(Task prompt)
Using the entries below, restate word for word only the lines from the one with "Given: Switch to Day view" to the final line, leaving the pictures out.

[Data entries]
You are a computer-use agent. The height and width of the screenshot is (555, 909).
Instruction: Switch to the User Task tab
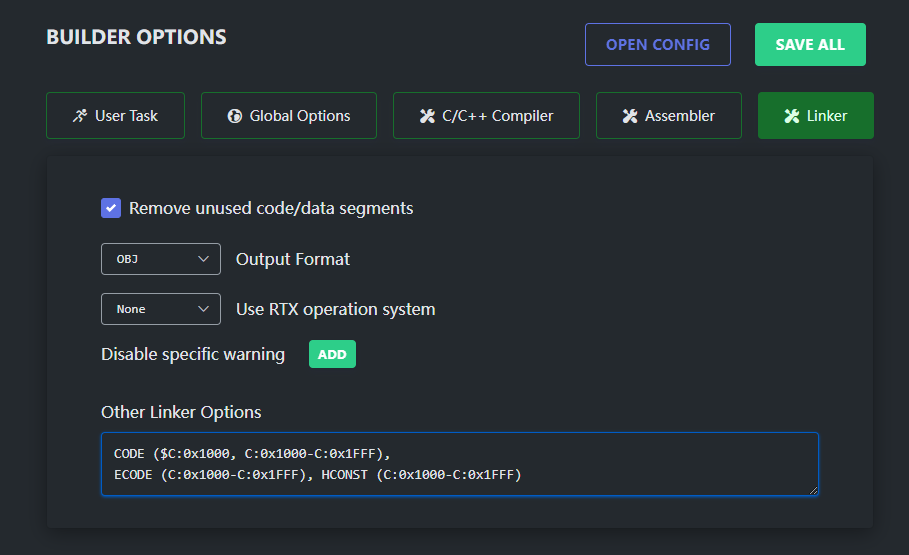click(126, 116)
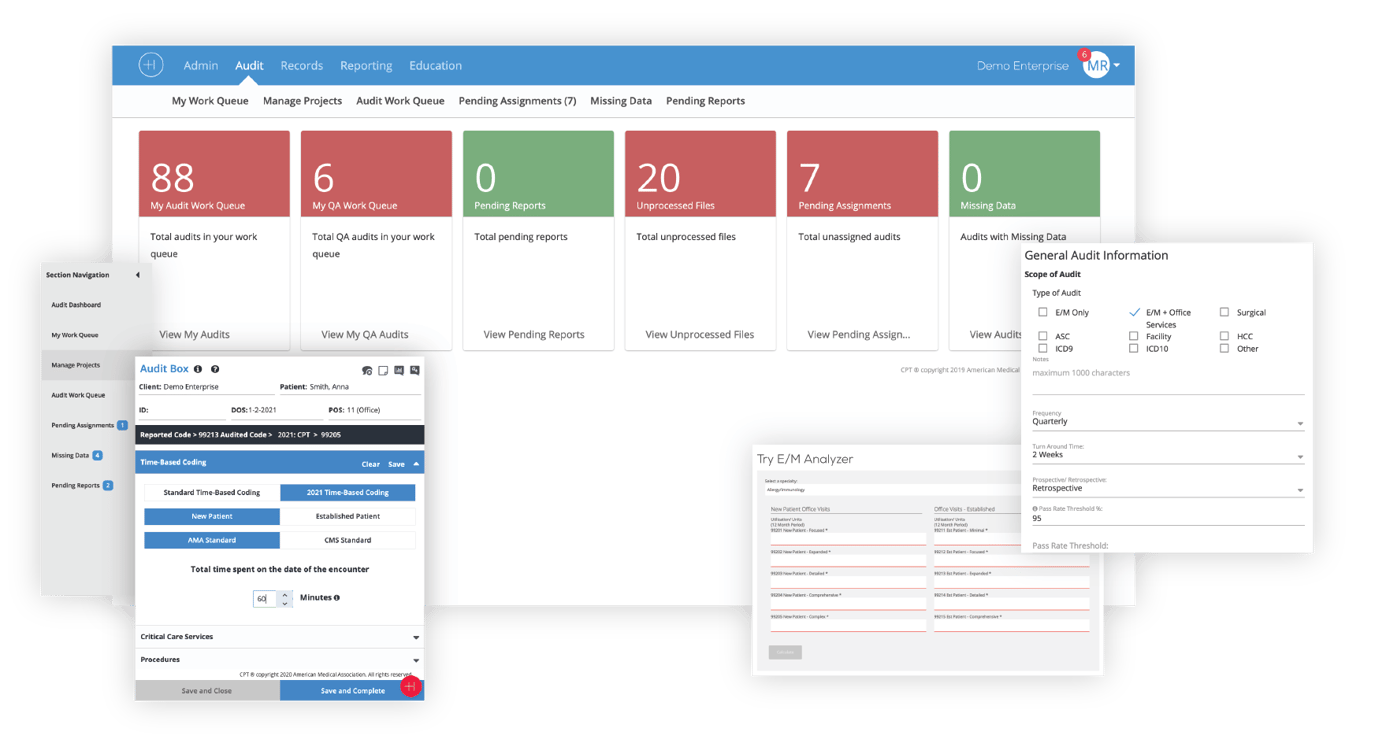Image resolution: width=1386 pixels, height=743 pixels.
Task: Click the help question mark in Audit Box
Action: [x=215, y=369]
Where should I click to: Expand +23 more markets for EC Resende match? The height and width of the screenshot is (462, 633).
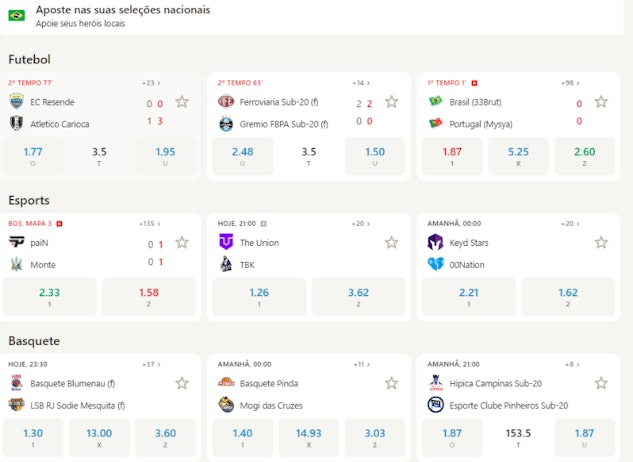151,83
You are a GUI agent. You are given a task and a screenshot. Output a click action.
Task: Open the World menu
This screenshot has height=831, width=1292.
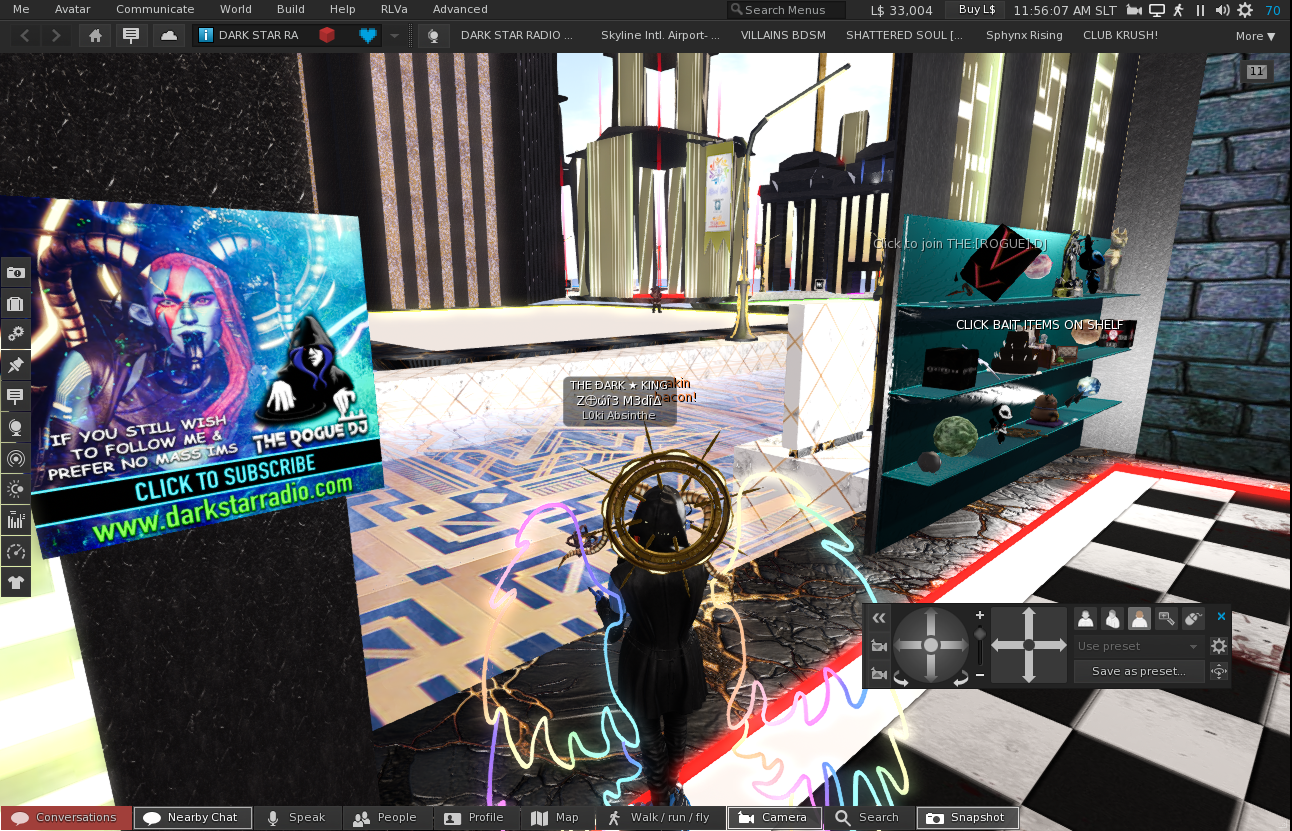coord(236,9)
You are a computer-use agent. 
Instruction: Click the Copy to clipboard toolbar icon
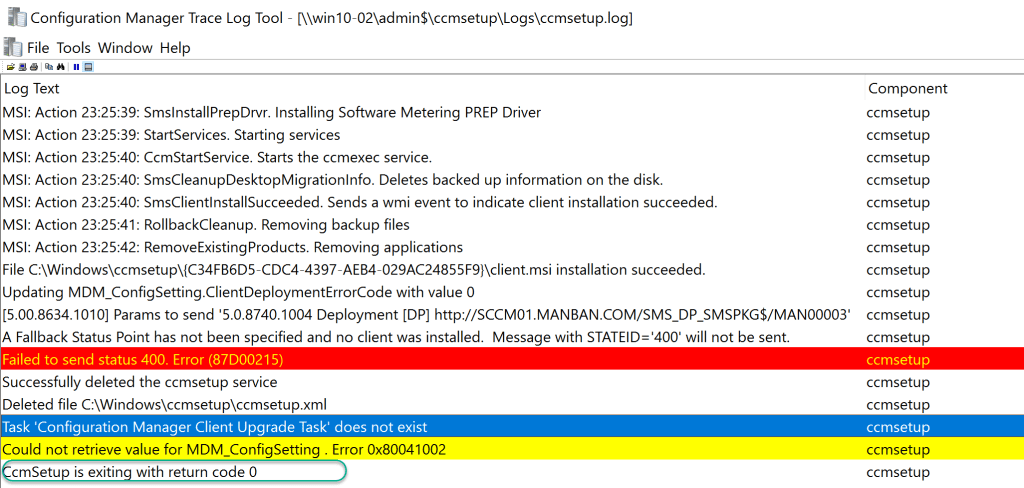pos(48,67)
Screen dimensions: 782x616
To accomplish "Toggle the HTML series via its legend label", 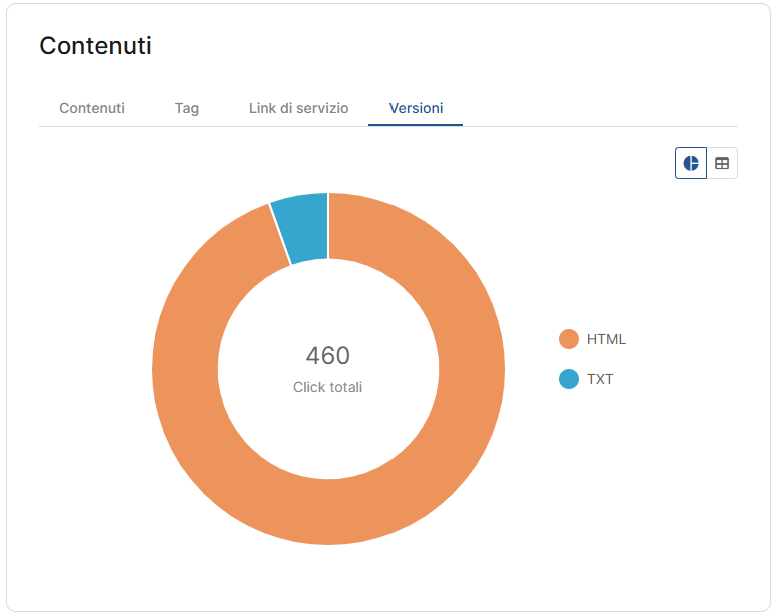I will [x=606, y=339].
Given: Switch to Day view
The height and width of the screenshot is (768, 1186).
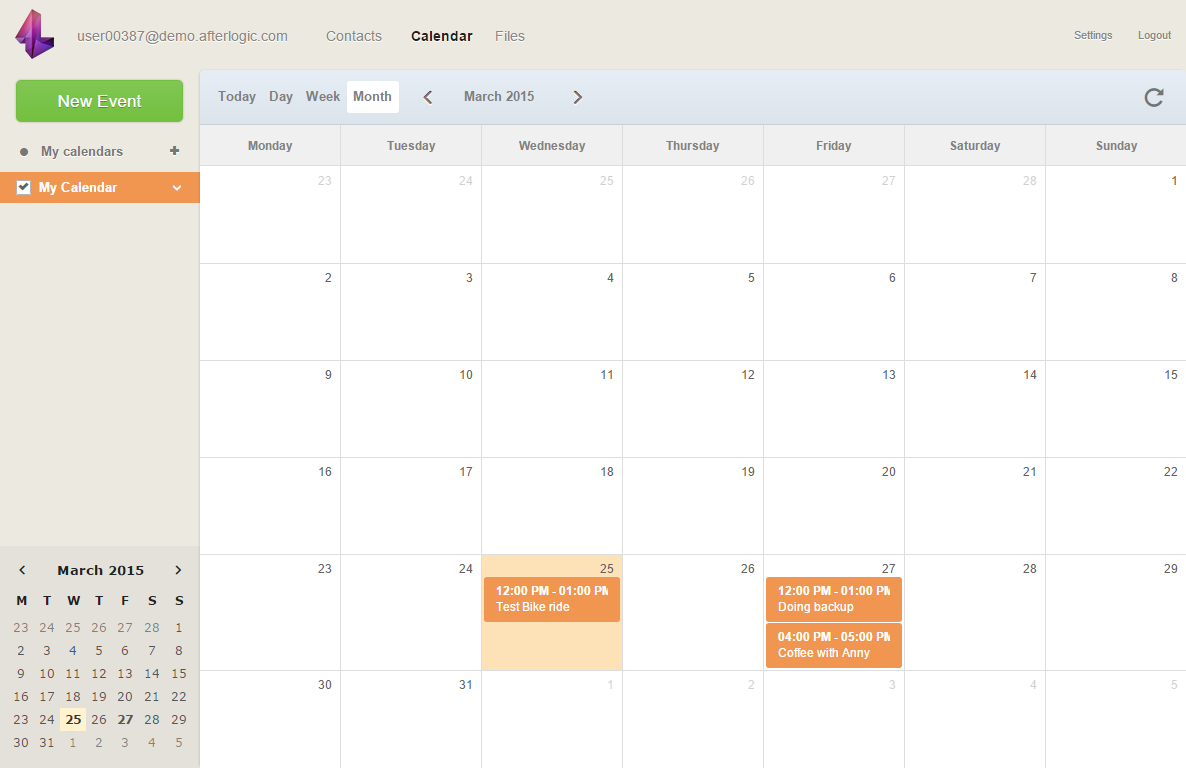Looking at the screenshot, I should 281,97.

(Result for this exercise)
Given: Switch to Day view
The height and width of the screenshot is (768, 1186).
Looking at the screenshot, I should 281,97.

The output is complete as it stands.